La Línea de Fuego

El pudor de la vida que mira de frente a la muerte

Huele a aséptico, a medicinas, sábanas de hospital pasadas por lavanderías. Las salas atestadas de gente con miradas perdidas en azulejos azules, con ventanas opacas imposibles de abrir.

Inés tiene 92 años, o 98, depende de quién le pregunte y del año que sea en ese momento en su cabeza. Está sola sentada en un sillón, al lado de la ventana desde la que no se ve nada, aunque sus ojos ya no son lo que eran. Piensa, supongo, que no sabe muy bien dónde está ni cuándo vendrá alguno de sus cuatro hijos a por ella.

“Yo siempre me he desvivido por ellos”, masculla. “Y con mis nueras siempre me he llevado muy bien. Cuando tuvieron los críos, siempre la que me encargaba era yo, no sus madres”. Tiene rasgos duros, más aún por las arrugas de su casi centenar de años, de quien ha visto muchas cosas, aunque ahora ya no vea, y de las que no se va a olvidar aunque la memoria falle.

Dos trabajadoras sociales se acercan a su sillón. Corren la cortina que separa las seis camas de la sala, queriendo dar un poco de falsa intimidad. Una de ellas, rubia ceniza teñida, de pelo corto, bata blanca impecable, le pregunta si sabe dónde está.”En un sitio donde atienden a la gente, supongo”, contesta con la confianza que dan los años, cuando sabes que puedes decir lo que quieras, aunque esté mal.

Inés dice que ella antes lo sabía todo, pero que ahora tiene un lío en la cabeza. Se acuerda de su nombre completo, de la dirección de su casa de toda la vida en Madrid, del pueblo donde nació, en Salamanca, comarca de Béjar, donde tiene unas tierras que ya ha repartido entre sus cuatro hijos.

Las trabajadoras sociales atienden su historia. Cuando acaba, la misma trabajadora social le dice que le darán el alta esa misma tarde, que si sabe a dónde va a ir cuando salga del hospital. “A casa” es la respuesta. Pero no va a casa.

Inés llora y reniega de lo que sus hijos han elegido por ella. “No te preocupes, allí vas a estar mejor que sola en casa. Hay cine, teatro, baile… ¿No te gusta bailar, Inés?”, intenta consolar la otra trabajadora social, idéntica a la primera, con la bata blanca impecable y el informe bajo el brazo, si no fuera por el pelo, más largo y moreno.
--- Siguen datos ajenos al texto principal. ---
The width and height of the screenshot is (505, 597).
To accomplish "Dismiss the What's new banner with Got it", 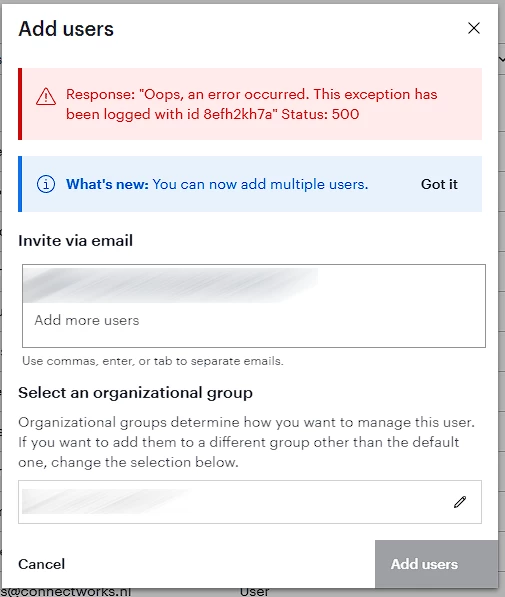I will (439, 184).
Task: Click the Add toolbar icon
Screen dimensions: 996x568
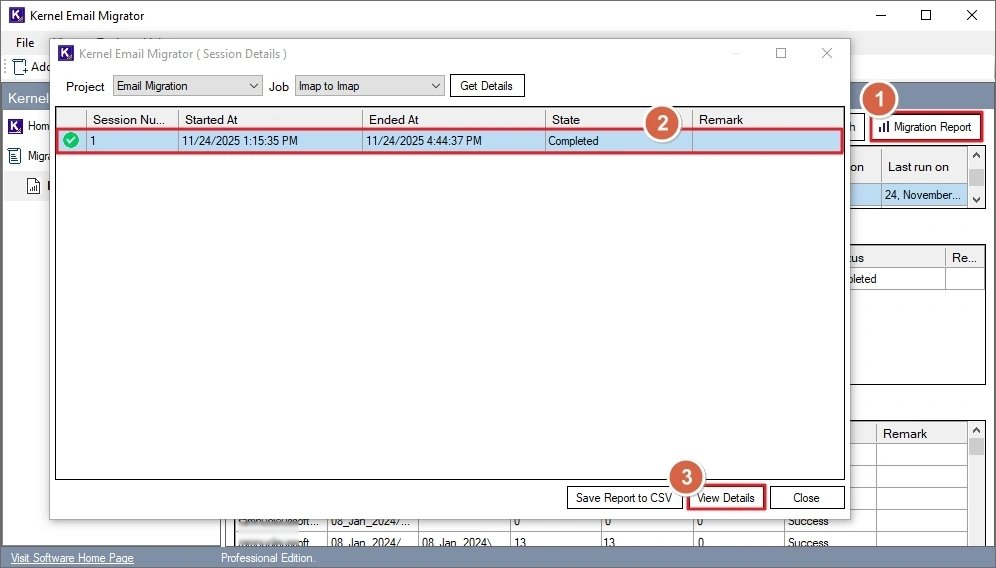Action: pos(19,67)
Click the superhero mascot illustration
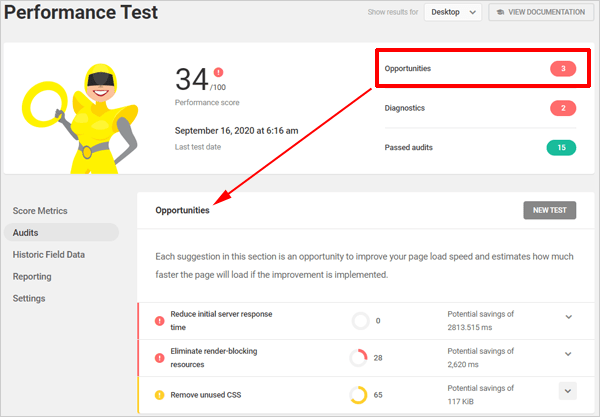This screenshot has height=417, width=600. click(84, 108)
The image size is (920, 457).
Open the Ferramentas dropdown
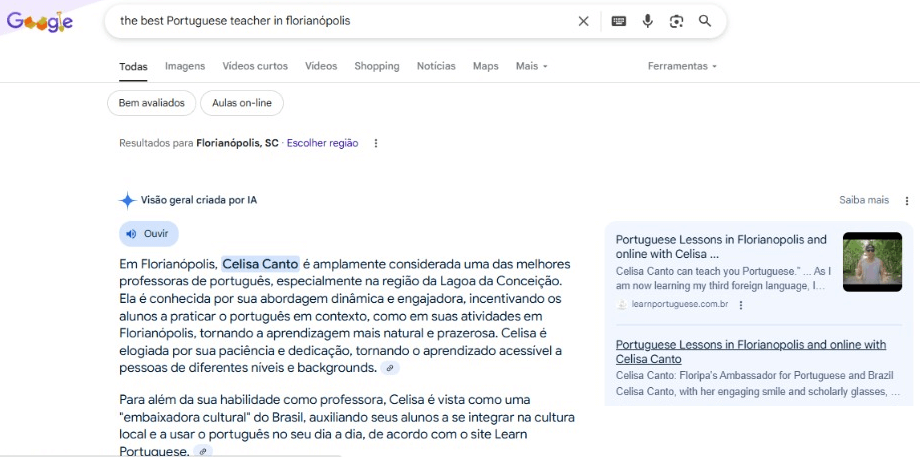coord(682,66)
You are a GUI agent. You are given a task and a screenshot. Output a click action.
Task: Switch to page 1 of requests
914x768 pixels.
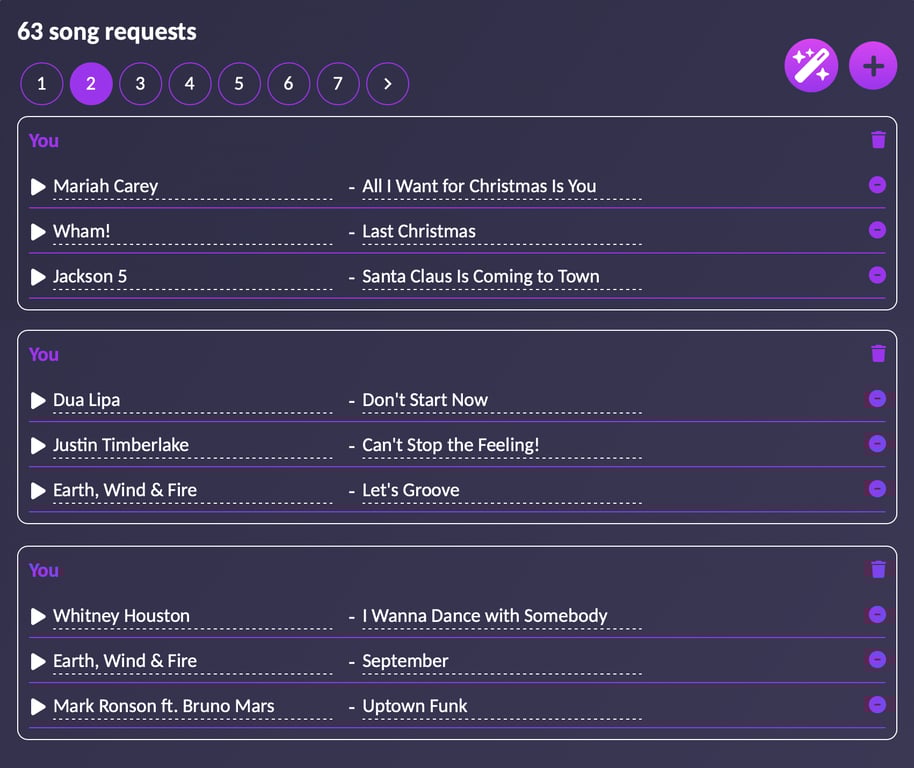click(41, 84)
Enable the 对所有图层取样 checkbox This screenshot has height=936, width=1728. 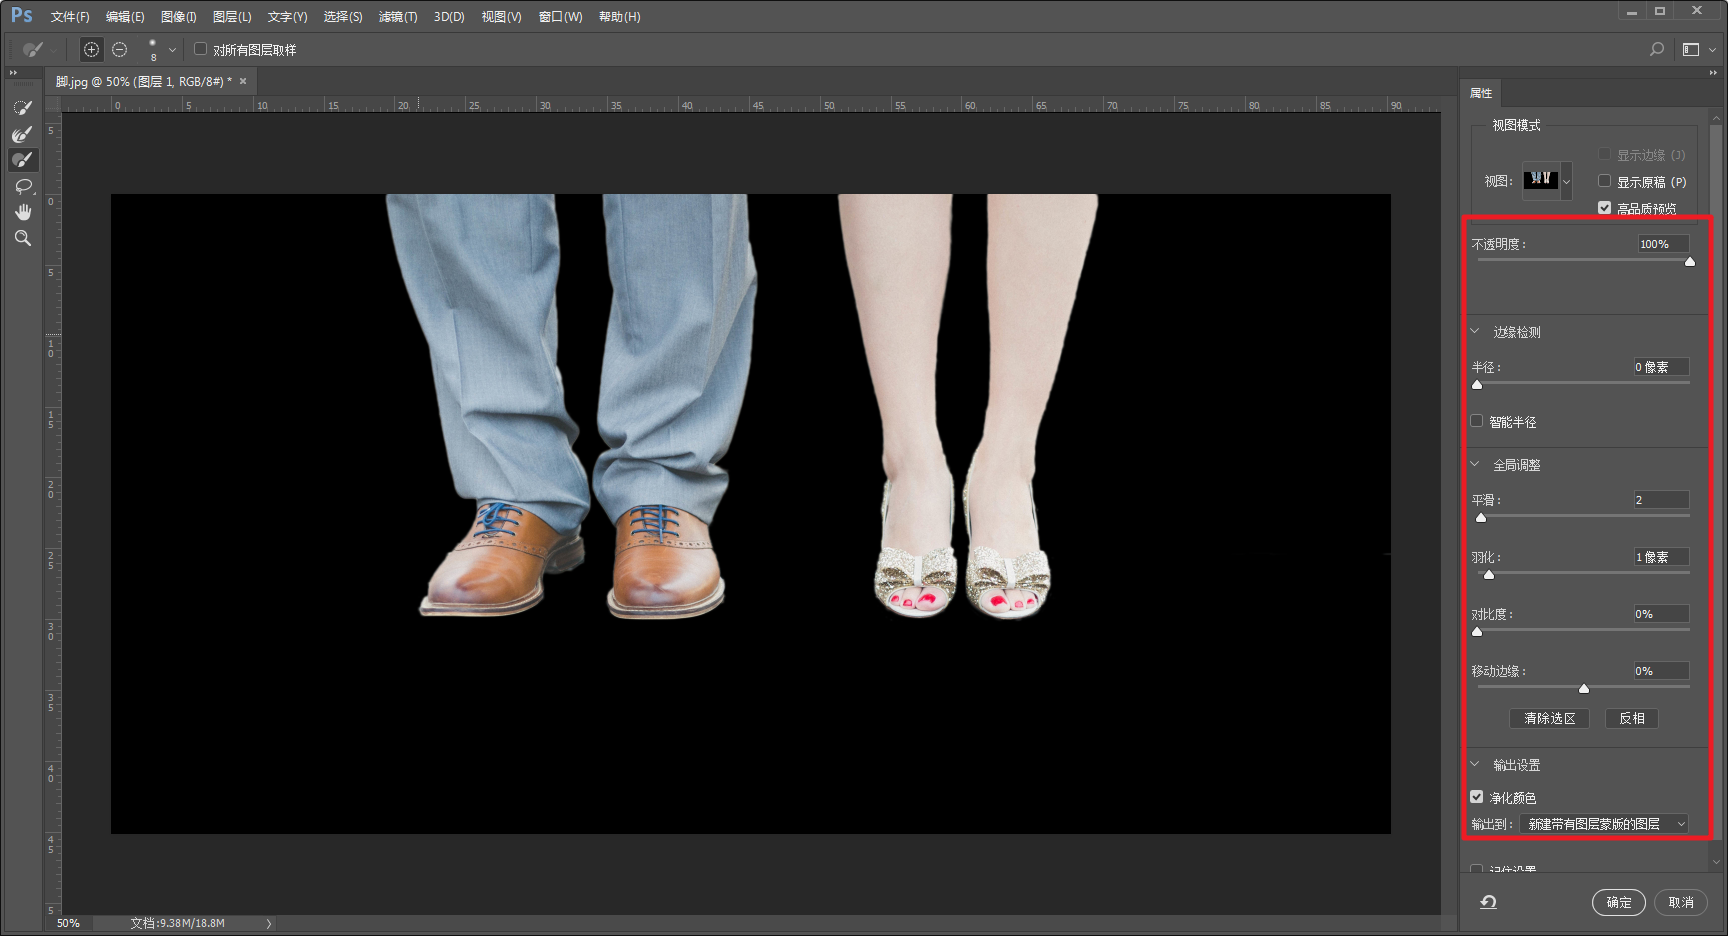[x=201, y=49]
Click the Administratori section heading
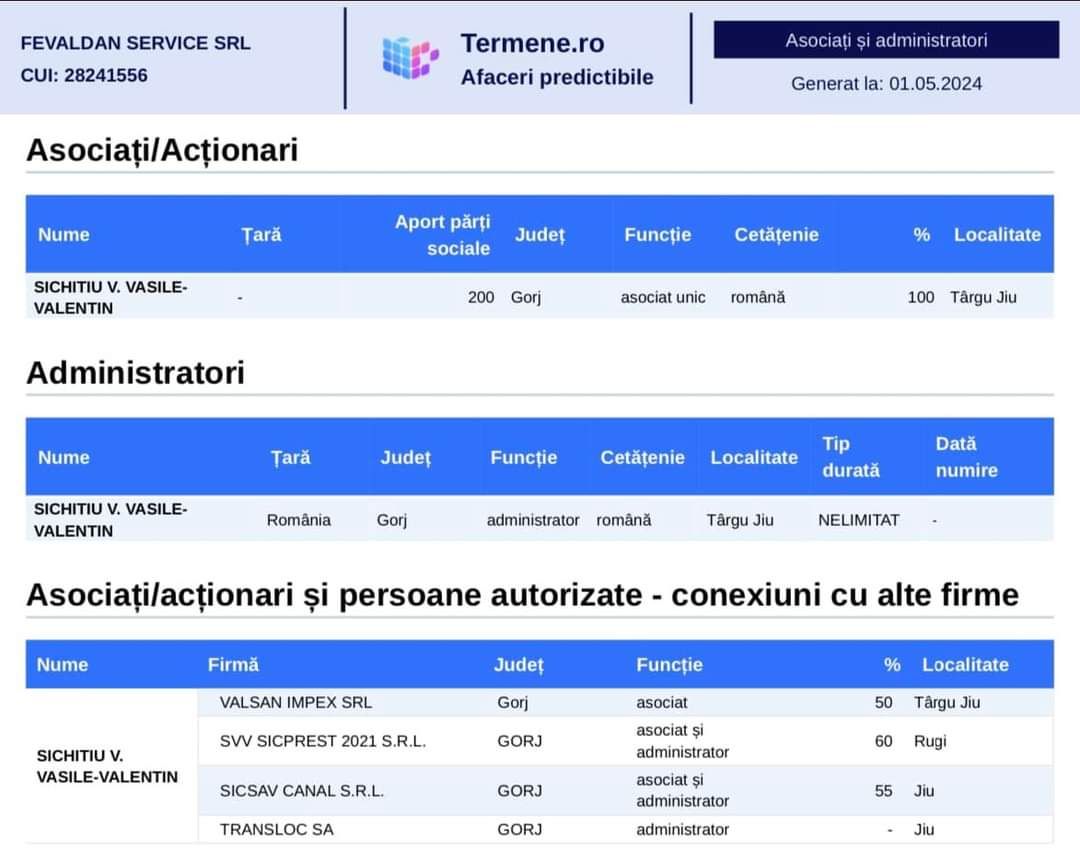The image size is (1080, 862). point(135,373)
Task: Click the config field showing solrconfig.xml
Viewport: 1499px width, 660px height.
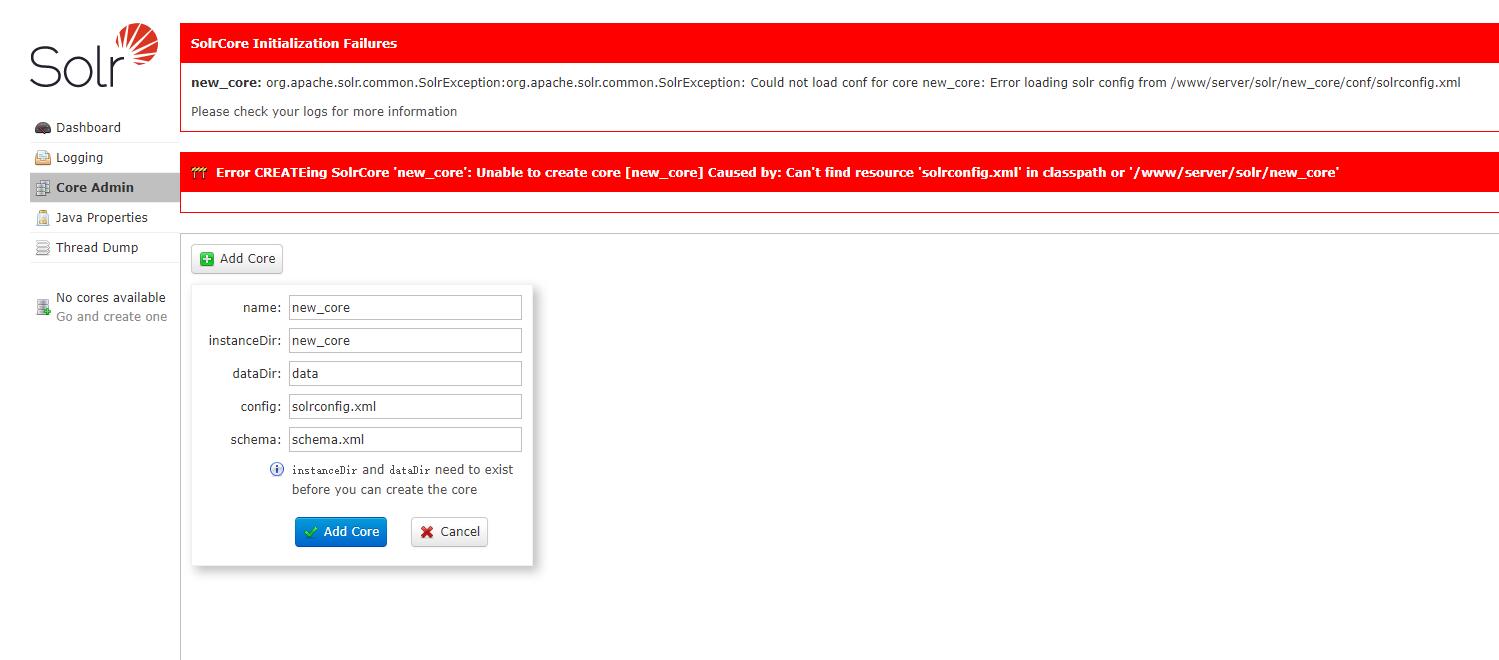Action: tap(404, 406)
Es entonces cuando la respuesta de Inés estremece. “Yo nunca aprendí a bailar. A mí me pilló la guerra, que no se la deseo a nadie, porque es lo peor que puede pasar. Tenía otras cosas que hacer”. Y es entonces cuando me doy cuenta de que tiene razones, motivos, causas y recuerdos para sostener las arrugas de sus 92 años, o los 98, y el carácter agrio. Tiene razones, motivos, causas y recuerdos de sobra para imponerse a voluntades, pese a la edad.

“Los viejos ahora sobramos”, sentencia, justo antes de decir que no tiene miedo a la muerte y que ojalá el Señor se acordase de ella en ese mismo momento. Lo dice decidida, con voz grave que ni siquiera se quiebra, con ese pudor que le falta a la vida de quien mira de frente a la muerte.